A SET of five stained glass panels commissioned for a North Yorkshire stately home have been reinstated after they had been abandoned for more than 100 years.

The window panels were designed in 1818 by architect PF Robinson at request of the 4th Earl of Tyrconnel John Delaval Carpenter, and his wife Sarah for their new Gothic-style drawing room at the 17th century Kiplin Hall, near Scorton.

The Earl was proud of the fine stained glass bay window, with four of the five panels believed to have been acquired from a church that was either demolished or modernised.

Marcia McLuckie, administrator at the Jacobean Kiplin Hall, said: “Either the Earl or Thomas Willement – a renowned stained glazier who created the centre panel – must have acquired the four 18th century Biblical stained glass windows.

“They show Christ on the Road to Emmaeus and the Supper at Emmaeus to the left, and Christ appearing to the Disciples in the Upper Room of the Holy City of Jerusalem to the right.

“The central panel shows the colourful coat of arms of the Carpenter family.”
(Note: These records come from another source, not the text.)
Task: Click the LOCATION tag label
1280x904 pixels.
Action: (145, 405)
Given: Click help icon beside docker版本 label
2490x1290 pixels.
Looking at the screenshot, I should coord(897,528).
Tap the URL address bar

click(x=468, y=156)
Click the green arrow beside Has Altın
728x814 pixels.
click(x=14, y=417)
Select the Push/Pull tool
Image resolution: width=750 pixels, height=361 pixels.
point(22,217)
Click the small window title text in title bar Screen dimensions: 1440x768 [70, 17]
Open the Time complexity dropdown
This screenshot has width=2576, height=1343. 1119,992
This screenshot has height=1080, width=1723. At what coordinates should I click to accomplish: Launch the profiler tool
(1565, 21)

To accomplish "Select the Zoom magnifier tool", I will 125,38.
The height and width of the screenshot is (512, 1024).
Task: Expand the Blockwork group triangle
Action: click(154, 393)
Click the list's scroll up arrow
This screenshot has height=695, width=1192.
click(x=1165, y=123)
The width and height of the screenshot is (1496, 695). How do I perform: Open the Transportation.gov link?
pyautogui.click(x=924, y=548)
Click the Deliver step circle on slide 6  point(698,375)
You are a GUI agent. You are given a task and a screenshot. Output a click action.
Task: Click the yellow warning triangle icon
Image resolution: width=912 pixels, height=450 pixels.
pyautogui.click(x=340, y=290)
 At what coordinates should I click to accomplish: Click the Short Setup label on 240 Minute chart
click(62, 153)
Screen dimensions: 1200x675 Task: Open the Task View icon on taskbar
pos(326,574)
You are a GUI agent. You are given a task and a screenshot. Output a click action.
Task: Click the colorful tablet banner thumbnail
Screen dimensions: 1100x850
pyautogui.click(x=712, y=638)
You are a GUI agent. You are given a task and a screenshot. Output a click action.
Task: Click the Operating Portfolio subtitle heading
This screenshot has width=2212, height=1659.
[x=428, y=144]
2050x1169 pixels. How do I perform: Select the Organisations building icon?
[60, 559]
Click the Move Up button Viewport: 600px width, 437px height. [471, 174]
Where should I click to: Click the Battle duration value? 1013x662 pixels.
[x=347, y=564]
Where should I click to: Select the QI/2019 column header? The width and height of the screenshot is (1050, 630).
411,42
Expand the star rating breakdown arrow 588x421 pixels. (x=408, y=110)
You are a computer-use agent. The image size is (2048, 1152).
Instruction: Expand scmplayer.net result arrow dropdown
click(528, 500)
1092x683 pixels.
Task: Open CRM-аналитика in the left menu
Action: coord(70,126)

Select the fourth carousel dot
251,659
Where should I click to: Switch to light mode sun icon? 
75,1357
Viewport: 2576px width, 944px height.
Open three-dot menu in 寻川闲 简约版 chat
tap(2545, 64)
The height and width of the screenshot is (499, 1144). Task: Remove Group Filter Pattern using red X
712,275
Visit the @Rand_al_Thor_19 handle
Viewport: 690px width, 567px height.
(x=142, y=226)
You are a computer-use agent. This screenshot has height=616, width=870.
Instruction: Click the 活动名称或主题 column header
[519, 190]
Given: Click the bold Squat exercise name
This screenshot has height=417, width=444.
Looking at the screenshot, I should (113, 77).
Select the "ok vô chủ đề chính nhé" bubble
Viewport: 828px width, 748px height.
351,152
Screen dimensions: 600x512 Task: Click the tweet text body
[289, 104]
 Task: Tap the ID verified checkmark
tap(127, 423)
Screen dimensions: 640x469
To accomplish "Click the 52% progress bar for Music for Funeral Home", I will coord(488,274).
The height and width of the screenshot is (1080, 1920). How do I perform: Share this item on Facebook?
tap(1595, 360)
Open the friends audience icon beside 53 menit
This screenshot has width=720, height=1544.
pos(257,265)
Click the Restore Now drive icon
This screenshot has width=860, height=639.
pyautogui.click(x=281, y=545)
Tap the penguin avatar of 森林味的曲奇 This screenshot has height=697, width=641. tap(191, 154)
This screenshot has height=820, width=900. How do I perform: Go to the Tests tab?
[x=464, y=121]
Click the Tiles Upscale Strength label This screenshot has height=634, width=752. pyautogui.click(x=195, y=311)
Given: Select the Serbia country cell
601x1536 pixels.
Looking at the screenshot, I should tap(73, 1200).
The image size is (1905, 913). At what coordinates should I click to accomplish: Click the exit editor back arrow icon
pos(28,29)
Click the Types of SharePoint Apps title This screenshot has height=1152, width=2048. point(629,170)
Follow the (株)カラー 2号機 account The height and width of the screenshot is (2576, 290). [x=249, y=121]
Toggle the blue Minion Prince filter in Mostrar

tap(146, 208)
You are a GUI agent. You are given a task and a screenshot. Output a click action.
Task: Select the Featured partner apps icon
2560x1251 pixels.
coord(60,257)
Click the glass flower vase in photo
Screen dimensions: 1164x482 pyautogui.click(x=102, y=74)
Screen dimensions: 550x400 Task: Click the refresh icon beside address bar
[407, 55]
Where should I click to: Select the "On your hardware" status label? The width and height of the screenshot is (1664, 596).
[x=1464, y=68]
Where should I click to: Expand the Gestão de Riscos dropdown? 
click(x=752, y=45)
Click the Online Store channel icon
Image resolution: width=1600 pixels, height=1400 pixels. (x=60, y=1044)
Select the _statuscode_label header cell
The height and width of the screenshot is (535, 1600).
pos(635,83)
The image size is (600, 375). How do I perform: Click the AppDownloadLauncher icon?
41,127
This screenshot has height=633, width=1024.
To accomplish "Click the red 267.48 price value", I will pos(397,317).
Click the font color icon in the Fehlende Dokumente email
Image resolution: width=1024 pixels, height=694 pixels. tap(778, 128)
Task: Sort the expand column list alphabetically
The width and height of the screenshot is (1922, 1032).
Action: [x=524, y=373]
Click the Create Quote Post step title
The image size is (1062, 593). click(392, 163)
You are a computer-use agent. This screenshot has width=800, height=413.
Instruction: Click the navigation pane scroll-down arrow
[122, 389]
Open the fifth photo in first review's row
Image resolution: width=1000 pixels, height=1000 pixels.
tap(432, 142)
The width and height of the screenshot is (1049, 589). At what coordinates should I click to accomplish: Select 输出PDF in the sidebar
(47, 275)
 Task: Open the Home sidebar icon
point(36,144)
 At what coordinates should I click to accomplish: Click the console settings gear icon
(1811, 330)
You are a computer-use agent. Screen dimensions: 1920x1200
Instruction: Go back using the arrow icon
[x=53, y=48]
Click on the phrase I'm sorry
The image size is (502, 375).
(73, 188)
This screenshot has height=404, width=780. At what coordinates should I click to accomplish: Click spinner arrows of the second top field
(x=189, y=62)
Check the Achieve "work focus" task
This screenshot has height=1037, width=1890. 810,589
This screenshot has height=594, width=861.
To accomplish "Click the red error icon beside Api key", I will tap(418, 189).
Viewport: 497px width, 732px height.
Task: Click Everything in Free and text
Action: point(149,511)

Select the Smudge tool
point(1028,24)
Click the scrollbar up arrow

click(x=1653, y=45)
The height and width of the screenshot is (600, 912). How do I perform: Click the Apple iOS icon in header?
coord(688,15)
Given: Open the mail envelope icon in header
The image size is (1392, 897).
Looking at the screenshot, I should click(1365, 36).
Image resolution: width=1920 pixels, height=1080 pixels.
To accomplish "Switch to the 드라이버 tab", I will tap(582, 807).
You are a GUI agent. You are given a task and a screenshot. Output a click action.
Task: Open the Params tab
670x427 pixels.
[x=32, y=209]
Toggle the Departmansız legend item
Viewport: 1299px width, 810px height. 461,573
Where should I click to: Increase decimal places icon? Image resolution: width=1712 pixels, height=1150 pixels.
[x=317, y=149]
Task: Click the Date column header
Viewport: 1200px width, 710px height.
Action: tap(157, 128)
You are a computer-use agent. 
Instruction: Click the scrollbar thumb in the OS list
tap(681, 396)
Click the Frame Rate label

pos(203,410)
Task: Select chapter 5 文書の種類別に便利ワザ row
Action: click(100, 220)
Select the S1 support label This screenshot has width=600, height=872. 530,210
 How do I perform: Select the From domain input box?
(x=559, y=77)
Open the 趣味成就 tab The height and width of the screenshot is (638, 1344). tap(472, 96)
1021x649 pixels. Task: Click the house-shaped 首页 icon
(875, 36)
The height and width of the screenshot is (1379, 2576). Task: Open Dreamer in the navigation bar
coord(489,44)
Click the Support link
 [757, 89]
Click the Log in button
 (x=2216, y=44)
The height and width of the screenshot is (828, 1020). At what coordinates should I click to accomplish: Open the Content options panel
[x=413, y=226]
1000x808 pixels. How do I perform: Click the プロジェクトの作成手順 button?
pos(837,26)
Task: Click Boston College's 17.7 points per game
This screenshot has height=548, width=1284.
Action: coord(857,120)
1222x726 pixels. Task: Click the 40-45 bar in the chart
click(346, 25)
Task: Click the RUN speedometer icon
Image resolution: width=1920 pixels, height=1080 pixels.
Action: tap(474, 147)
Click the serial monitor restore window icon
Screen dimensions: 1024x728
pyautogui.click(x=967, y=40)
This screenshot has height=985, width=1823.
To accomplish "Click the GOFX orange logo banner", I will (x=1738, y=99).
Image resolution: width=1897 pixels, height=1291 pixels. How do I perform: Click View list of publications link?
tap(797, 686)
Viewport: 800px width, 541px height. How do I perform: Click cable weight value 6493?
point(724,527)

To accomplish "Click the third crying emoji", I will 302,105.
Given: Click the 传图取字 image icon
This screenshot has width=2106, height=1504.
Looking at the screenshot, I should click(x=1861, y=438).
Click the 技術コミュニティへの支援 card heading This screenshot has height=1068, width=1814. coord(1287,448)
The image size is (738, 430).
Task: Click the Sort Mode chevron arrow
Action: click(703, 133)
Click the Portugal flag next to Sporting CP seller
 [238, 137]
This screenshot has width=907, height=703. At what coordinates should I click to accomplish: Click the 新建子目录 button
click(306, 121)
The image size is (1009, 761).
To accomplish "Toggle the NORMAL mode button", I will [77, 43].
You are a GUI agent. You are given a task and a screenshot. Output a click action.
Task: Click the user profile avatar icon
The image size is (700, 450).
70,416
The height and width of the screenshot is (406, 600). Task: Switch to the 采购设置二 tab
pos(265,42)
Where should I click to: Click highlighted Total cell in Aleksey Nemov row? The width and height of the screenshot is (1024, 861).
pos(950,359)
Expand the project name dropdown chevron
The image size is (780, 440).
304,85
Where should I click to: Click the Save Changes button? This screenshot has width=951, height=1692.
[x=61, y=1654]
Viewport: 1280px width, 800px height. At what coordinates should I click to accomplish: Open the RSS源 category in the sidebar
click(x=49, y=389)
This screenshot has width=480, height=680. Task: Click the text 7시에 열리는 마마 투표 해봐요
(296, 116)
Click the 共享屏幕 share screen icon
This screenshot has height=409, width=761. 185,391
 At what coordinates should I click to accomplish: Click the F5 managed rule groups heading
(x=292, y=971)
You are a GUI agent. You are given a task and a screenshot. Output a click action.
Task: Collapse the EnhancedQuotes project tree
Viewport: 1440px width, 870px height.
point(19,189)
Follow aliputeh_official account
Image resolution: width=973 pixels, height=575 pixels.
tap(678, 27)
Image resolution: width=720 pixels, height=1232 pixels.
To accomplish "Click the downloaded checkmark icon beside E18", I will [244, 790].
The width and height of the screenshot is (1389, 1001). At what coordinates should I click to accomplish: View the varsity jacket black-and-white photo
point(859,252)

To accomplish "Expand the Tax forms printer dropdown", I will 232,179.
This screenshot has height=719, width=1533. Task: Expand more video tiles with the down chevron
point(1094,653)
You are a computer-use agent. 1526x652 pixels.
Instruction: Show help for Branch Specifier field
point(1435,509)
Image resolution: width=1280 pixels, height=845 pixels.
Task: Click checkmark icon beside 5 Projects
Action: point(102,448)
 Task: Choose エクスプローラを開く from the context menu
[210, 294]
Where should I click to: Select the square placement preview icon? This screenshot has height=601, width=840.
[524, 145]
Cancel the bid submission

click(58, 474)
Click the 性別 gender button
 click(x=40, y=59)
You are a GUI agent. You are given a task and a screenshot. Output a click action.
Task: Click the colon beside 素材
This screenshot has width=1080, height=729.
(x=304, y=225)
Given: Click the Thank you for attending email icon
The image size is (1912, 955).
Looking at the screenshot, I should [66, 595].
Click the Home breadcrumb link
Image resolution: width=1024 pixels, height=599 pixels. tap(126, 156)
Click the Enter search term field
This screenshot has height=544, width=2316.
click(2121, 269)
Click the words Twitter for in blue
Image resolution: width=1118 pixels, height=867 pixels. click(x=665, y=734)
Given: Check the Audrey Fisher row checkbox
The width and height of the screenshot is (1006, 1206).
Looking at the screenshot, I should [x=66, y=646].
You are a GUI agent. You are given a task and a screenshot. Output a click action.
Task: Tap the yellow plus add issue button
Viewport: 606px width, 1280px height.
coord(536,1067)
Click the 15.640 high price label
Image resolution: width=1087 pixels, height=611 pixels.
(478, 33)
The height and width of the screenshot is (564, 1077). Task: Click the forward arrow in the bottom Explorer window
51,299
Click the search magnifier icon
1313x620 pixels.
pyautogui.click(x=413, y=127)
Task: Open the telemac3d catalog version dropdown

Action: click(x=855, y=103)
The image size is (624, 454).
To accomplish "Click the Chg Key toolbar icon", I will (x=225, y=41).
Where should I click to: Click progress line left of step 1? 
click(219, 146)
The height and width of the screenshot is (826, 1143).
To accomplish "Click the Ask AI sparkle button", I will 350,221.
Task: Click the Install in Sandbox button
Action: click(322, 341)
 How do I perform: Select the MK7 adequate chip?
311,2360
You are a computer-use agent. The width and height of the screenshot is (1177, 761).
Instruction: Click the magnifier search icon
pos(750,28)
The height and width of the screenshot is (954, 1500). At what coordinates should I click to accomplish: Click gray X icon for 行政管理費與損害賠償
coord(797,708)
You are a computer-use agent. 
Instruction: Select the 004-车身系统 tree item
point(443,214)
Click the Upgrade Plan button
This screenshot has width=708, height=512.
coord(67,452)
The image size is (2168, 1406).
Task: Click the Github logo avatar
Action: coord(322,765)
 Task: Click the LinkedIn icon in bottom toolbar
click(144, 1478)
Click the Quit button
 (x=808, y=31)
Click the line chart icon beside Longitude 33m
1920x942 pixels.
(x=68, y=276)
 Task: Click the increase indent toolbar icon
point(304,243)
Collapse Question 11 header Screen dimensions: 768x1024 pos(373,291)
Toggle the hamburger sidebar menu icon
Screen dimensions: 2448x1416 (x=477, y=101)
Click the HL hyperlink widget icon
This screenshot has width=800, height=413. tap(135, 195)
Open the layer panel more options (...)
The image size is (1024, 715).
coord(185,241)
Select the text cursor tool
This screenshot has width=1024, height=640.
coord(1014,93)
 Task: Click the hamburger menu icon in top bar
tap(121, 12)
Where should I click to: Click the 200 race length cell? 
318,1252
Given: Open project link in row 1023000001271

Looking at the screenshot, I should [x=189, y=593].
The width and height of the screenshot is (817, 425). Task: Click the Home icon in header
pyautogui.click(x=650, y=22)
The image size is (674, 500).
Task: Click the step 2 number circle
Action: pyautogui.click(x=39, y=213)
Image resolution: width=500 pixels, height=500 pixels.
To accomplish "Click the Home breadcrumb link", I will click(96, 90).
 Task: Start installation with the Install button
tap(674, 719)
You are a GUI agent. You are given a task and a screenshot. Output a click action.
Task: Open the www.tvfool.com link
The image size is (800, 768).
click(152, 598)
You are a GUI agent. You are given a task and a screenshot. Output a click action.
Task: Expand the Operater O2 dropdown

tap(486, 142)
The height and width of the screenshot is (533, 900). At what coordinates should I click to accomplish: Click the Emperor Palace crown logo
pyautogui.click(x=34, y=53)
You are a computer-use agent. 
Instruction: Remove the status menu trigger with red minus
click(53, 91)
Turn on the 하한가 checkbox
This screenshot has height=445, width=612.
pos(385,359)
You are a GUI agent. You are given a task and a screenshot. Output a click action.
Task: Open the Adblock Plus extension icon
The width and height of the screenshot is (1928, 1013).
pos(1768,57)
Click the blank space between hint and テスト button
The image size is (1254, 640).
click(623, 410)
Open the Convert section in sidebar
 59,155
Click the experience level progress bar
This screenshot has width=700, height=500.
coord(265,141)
Mrs McLuckie said Willement had created the top and bottom borders, cut the Biblical panels to fit, repaired and re-leaded them, and where necessary, made replacement pieces.

The Earl had been keen to show off his window, and on August 20, 1846, in requesting a meeting at Kiplin Hall, wrote to his agent John Topham: “You will see my stained glass windows by the way which I think you will admire.”

The windows fell out of favour with the new owner of Kiplin, Admiral Walter Carpenter, who inherited the estate in 1868, and he made substantial alterations to the former Earl’s Gothic drawing room to create a Jacobean-style library in the 1880s.

But more than 100 years after they were discarded, staff at Kiplin Hall stumbled upon the forgotten windows in a damp outbuilding in the estate grounds.

Mrs McLuckie said: “Surprisingly they were still in remarkably good condition.

“The glass pieces have now been cleaned, conserved, re-leaded, reframed and re-hung for the enjoyment of visitors.

“I was astonished when she first saw the windows back in their place. I walked into the library, and the sun was shining through the windows, really picking out the colours in the glass - they looked spectacular.

“Putting these stained glass windows back into the bay window has really added to the ambience of this lovely room.”